# Greenplum Demo - Part 1

## 1. System Setup
- Start with gpstate. Use jupyter, dbeaver or pgadmin for queries.
- Check *gp_autostats_mode* is set to **NONE**. This will avoid analyze time in loading and is required for one of the steps when running explain.

In [1]:
import os, re
from IPython.display import display_html

import pygments.lexers
from pygments import highlight
from pygments.formatters import HtmlFormatter

CONNECTION_STRING = os.getenv('GPDBCONN')

cs = re.match('^postgresql:\/\/(\S+):(\S+)@(\S+):(\S+)\/(\S+)$', CONNECTION_STRING)

DB_USER   = cs.group(1)
DB_PWD    = cs.group(2)
DB_SERVER = cs.group(3)
DB_PORT   = cs.group(4)
DB_NAME   = cs.group(5)

%reload_ext sql
%sql $CONNECTION_STRING

u'Connected: gpadmin@gpadmin'

In [2]:
%%sql $DB_USER@$DB_SERVER
SHOW gp_autostats_mode;
SET gp_autostats_mode = 'NONE';
SELECT version();

1 rows affected.
Done.
1 rows affected.


version
"PostgreSQL 8.3.23 (Greenplum Database 5.21.0 build commit:27db6bab4c909daa8d6699d94cabc48f87b07fab) on x86_64-pc-linux-gnu, compiled by GCC gcc (GCC) 6.2.0, 64-bit compiled on Jul 12 2019 23:39:01"

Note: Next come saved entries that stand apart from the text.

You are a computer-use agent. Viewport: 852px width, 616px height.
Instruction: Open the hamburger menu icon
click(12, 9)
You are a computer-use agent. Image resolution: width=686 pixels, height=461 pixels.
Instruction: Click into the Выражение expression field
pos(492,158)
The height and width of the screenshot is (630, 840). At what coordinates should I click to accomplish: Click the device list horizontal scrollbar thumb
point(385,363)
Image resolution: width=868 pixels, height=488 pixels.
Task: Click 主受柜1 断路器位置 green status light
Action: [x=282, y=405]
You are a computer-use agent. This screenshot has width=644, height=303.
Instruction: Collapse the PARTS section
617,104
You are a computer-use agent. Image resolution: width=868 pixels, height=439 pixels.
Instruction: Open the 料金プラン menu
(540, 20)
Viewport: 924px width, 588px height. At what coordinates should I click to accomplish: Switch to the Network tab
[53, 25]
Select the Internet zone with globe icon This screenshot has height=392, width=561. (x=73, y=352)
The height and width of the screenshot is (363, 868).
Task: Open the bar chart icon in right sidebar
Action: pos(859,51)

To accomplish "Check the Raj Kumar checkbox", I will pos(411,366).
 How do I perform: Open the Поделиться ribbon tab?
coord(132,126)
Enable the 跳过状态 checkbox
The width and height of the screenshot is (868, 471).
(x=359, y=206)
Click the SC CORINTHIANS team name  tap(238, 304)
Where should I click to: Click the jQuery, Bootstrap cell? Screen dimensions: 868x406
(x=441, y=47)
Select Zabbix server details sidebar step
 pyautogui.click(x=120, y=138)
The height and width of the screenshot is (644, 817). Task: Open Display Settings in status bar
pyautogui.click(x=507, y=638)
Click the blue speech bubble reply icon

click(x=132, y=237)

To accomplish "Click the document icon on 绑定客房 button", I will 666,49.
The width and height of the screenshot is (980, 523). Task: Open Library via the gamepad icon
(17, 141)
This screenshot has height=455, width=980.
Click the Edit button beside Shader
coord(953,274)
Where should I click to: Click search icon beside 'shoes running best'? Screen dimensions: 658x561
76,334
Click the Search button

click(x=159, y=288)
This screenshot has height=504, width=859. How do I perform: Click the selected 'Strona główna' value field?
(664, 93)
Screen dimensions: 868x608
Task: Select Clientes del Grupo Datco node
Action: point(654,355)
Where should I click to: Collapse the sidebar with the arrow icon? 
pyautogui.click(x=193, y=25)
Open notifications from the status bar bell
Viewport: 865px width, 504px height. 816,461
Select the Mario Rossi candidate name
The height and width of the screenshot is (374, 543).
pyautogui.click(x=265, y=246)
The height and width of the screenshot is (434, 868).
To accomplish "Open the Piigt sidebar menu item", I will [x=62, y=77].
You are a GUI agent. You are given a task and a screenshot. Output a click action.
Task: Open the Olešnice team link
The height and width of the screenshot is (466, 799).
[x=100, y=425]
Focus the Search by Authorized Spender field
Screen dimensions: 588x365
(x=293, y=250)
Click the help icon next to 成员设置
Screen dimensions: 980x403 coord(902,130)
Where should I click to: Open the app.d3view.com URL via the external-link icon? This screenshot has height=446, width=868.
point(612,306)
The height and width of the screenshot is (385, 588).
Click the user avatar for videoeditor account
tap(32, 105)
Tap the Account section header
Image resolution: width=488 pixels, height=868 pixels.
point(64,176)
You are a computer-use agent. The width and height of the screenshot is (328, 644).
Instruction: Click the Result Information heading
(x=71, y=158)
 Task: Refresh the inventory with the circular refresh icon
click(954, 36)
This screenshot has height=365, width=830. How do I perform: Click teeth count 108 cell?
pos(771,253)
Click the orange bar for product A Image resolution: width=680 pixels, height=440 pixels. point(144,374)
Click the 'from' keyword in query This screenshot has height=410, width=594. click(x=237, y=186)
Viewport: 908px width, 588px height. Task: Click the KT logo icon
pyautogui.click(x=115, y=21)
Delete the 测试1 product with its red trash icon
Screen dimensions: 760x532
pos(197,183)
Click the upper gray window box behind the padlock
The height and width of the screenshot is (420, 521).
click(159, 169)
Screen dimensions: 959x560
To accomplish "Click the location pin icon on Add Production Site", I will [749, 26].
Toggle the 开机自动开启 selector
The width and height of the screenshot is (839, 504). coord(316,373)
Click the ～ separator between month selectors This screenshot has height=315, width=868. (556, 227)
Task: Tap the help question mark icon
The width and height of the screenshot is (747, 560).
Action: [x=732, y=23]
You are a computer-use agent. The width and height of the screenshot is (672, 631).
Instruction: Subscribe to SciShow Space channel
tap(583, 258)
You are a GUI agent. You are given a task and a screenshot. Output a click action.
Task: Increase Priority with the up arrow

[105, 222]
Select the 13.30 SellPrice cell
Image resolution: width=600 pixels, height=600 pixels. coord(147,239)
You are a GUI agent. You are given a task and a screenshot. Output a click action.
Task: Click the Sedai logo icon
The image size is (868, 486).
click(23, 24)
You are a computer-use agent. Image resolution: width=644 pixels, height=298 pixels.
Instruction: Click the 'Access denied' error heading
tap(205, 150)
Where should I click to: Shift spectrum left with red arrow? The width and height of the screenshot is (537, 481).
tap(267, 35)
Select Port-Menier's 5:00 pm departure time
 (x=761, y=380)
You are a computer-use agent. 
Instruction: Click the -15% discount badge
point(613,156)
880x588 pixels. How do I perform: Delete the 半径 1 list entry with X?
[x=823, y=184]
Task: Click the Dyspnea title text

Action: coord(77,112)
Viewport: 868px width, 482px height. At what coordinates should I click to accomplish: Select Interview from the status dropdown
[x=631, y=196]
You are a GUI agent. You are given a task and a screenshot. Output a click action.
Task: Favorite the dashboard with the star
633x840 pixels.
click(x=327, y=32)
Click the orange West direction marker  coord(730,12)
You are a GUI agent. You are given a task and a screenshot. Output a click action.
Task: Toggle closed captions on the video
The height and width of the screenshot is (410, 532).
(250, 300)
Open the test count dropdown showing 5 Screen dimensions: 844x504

## 2. The Amazon Customer Reviews Dataset

Over 130+ million customer reviews are available to researchers as part of this release. The data is available in TSV files in the amazon-reviews-pds S3 bucket in AWS US East Region. Each line in the data files corresponds to an individual review (tab delimited, with no quote and escape characters). Samples of the data are available in English and French; more details on the information in each column can be found [here](https://s3.amazonaws.com/amazon-reviews-pds/tsv/index.txt).

If you use the AWS Command Line Interface, you can list data in the bucket with the `ls` command: 

```aws s3 ls s3://amazon-reviews-pds/tsv/```

To download data using the AWS Command Line Interface, you can use the `cp` command. For instance, the following command will copy the file named `amazon_reviews_us_Camera_v1_00.tsv.gz` to your local directory:

```aws s3 cp s3://amazon-reviews-pds/tsv/amazon_reviews_us_Camera_v1_00.tsv.gz```

For our demo, we choose to download three files under the `/home/gpadmin/data/` folder, using the `aws s3 cp <S3 File> <Local File>` command described above:
- [`s3://amazon-reviews-pds/tsv/amazon_reviews_us_Home_Entertainment_v1_00.tsv.gz`](s3://amazon-reviews-pds/tsv/amazon_reviews_us_Home_Entertainment_v1_00.tsv.gz) (~185MB)
- [`s3://amazon-reviews-pds/tsv/amazon_reviews_us_Mobile_Electronics_v1_00.tsv.gz`](s3://amazon-reviews-pds/tsv/amazon_reviews_us_Mobile_Electronics_v1_00.tsv.gz) (~22MB)
- [`s3://amazon-reviews-pds/tsv/amazon_reviews_us_Office_Products_v1_00.tsv.gz`](s3://amazon-reviews-pds/tsv/amazon_reviews_us_Office_Products_v1_00.tsv.gz) (~489MB)

## 3. Data Loading

### 3.1. Create the Schema (optional) and the Database Table to hold the dataset, as shown below:

In [3]:
sqlfilecode = !pygmentize -f html -O full,style=friendly -l postgres script/2-1-create-db-schema-table.sql

display_html('\n'.join(sqlfilecode), raw=True)

query = !cat script/2-1-create-db-schema-table.sql

%sql $DB_USER@$DB_SERVER {''.join(query)}

Done.
Done.
Done.
Done.


[]

In [4]:
sqlfilecode = !pygmentize -f html -O full,style=friendly -l postgres script/2-2-count-table.sql

display_html('\n'.join(sqlfilecode), raw=True)

query = !cat script/2-2-count-table.sql

%sql $DB_USER@$DB_SERVER {''.join(query)}

1 rows affected.


count
0


### 3.2. Load the Input Dataset using the `gpload` Utility

**gpload** is a data loading utility that acts as an interface to the Greenplum Database external table parallel loading feature. Using a load specification defined in a YAML formatted control file, gpload executes a load by invoking the Greenplum Database parallel file server (*gpfdist*), creating an external table definition based on the source data defined, and executing an INSERT, UPDATE or MERGE operation to load the source data into the target table in the database. 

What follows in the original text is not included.